Lettre de Lindamor a Galathée

Ce n’est pas pour me plaindre de madame, que j’ose prendre la plume, mais pour deplorer ce mal-heur seulement qui me rend si mesprisé de celle qui autresfois ne me souloit pas traitter de ceste sorte. Si suis-je bien ce mesme serviteur, qui vous a tousjours servie avec toute sorte de respect et de soumission et vous estes ceste mesme dame qui la premiere avez esté la mienne. Depuis que vous me receustes pour voste, je ne suis point devenu moindre, ny vous plus grande : si cela est, pourquoy ne me jugez-vous digne du mesme traittement ? J’ay demandé conte à mon ame des ses actions : quand il vous plaira, je les vous desplieray touts devant les yeux ; quant à moy, je n’en ay peu accuser une seule. Si vous le jugez autrement, m’ayant ouy, ce ne sera peu de consolation à ce pauvre condamné, de sçavoir pour le moins le sujet de son supplice.

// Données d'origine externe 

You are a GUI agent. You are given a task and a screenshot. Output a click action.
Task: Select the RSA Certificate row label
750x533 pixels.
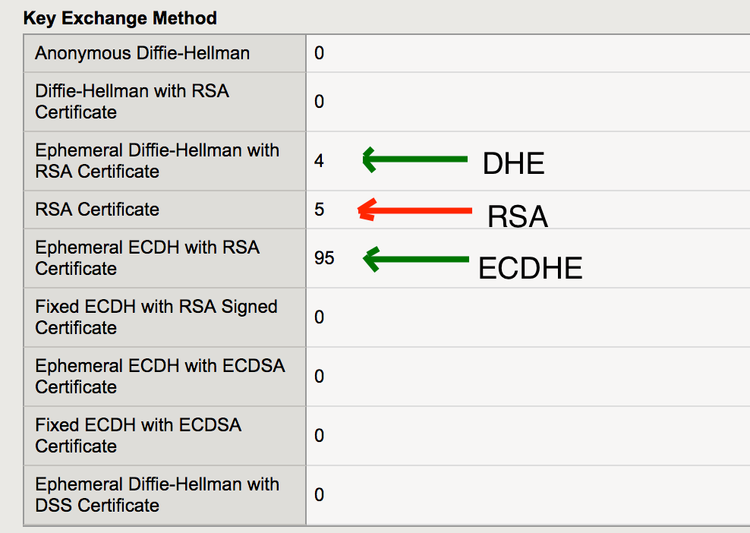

Ceste lettre luy fut portée, comme de coustume, par Fleurial, et si à propos qu‘encore qu’elle eust voulu, elle n’eust osé la refuser, à cause que nous estions toutes à l’entour. Et sans mentir, il est impossible que quelqu’autre peust mieux jouer son personnage que luy, car sa requeste estoit accompagnée de certaines paroles de pitié et de reverence, tellement accomodées à ce qu’il feignoit de demander qu’il n’y eust eu celuy qui n’y eust esté trompé. Et quant à moy, si Galathée ne me l’eust dit, jamais je n’y eusse pris garde, mais d’autant qu’il estoit mal-aisé ou plustost impossible, que le jeune cœur de la nymphe, pour se descharger n’eust quelque confidente, à qui librement elle fist entendre ce qui la pressoit si fort, entre toutes elle m’esleut, et comme plus asseurée, ce luy sembloit, et comme plus affectionnée.